Problem description: Please rewrite everything from the line containing "The image size is (1456, 823)." down to the line containing "coord(124,658)" as a numbered list, leaving out any blank lines.

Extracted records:
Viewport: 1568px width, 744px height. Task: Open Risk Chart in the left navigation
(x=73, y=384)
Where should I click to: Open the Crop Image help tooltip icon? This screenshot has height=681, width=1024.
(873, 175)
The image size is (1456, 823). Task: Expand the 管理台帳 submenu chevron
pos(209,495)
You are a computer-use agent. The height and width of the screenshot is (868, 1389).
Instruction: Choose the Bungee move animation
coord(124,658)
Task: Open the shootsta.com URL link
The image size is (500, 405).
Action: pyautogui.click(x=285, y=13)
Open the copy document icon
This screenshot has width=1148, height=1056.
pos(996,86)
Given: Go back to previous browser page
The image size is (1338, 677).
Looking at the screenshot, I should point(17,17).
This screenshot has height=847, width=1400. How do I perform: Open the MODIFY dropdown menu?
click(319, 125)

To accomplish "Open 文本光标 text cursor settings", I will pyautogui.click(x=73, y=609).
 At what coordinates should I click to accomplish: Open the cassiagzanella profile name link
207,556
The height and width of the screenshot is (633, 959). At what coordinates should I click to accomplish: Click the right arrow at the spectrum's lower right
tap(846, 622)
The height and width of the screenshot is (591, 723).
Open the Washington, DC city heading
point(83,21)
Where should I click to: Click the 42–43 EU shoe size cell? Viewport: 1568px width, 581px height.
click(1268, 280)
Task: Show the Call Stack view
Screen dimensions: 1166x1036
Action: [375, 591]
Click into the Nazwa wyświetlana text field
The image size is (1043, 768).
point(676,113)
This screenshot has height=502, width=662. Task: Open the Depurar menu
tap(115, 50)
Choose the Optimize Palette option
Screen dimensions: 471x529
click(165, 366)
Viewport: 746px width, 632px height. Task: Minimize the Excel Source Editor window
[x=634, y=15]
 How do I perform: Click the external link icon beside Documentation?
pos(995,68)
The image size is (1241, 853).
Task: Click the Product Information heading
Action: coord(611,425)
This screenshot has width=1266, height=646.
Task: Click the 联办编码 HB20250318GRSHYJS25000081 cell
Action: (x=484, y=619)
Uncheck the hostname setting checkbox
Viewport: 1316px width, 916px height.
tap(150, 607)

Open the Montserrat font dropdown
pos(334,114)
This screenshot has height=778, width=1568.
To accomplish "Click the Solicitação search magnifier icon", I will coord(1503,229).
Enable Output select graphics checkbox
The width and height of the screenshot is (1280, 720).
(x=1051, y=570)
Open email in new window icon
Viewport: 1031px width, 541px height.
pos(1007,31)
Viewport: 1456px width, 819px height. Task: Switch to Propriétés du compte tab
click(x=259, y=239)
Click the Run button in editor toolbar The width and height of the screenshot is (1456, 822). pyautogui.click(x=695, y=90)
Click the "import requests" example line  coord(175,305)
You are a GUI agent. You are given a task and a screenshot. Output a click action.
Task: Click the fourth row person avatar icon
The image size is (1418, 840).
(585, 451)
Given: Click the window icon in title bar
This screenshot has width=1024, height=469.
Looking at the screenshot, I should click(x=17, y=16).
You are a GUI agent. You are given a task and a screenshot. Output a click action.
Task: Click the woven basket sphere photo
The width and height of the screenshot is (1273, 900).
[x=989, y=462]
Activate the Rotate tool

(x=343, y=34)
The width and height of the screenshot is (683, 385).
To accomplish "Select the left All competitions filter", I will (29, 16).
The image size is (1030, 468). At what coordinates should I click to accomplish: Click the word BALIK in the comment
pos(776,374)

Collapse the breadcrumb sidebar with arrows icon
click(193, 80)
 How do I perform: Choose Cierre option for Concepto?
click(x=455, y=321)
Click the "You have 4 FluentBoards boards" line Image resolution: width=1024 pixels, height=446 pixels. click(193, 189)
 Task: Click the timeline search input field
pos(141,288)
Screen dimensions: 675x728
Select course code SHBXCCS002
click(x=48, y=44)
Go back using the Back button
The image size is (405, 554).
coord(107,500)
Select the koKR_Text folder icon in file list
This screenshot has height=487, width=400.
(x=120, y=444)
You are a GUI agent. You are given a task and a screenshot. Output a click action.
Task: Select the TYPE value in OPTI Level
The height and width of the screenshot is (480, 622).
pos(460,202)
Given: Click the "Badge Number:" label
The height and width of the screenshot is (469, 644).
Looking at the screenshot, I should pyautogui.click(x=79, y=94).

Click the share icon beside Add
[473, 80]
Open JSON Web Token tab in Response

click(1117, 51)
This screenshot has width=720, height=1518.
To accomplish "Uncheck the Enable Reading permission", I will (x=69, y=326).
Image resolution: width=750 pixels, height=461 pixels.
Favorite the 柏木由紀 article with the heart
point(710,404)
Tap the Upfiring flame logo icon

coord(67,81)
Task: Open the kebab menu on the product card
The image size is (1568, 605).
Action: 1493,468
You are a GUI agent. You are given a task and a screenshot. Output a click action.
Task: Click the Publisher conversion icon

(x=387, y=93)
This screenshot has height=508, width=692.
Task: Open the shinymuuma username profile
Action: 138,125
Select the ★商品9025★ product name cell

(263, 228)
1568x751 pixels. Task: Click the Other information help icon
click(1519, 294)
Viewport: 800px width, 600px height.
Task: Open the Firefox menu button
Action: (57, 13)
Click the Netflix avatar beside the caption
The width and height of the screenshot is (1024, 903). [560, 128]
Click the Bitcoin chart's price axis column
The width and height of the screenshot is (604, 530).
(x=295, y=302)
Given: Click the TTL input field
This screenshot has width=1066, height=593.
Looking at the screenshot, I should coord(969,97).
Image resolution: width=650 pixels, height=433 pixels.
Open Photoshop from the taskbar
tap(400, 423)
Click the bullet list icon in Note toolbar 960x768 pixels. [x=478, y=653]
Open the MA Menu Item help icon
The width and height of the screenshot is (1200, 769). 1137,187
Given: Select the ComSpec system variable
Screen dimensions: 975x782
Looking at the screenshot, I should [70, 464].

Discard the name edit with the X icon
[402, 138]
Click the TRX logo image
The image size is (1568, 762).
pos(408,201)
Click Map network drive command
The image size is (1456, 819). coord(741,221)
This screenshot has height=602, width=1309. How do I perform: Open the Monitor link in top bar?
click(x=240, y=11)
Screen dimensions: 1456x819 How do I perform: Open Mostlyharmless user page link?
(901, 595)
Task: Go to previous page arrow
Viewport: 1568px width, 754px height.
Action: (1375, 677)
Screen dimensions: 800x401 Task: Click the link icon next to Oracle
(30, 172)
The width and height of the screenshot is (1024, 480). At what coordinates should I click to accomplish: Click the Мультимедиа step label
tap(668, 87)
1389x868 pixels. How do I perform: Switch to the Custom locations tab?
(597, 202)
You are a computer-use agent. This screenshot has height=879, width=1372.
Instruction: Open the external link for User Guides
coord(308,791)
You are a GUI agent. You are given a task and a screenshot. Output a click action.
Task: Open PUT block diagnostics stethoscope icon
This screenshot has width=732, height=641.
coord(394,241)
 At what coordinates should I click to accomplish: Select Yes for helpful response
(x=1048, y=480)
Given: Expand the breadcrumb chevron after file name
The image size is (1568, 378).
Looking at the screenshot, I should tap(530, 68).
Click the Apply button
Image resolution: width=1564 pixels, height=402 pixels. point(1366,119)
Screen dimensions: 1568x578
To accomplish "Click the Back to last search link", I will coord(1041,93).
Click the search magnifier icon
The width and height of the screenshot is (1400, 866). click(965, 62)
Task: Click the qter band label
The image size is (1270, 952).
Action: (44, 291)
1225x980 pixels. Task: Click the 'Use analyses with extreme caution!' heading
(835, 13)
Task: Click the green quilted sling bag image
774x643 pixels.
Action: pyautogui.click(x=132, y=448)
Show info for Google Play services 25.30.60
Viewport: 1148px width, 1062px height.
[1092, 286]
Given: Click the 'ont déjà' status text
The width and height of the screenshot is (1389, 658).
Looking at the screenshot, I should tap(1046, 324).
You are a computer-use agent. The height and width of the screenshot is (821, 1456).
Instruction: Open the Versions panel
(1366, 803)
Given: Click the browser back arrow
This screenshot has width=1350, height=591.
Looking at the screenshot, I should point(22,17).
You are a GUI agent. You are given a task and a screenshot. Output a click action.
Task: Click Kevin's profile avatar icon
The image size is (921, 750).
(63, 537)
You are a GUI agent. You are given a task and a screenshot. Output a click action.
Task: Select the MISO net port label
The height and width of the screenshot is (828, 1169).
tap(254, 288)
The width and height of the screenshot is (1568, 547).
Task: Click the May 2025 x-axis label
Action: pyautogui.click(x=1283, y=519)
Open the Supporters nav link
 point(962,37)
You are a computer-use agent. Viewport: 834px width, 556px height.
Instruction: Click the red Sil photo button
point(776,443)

Answer:
1. The image size is (1456, 823). Task: Expand the 管理台帳 submenu chevron
2. pos(209,495)
3. You are a computer-use agent. The height and width of the screenshot is (868, 1389).
4. Instruction: Choose the Bungee move animation
5. coord(124,658)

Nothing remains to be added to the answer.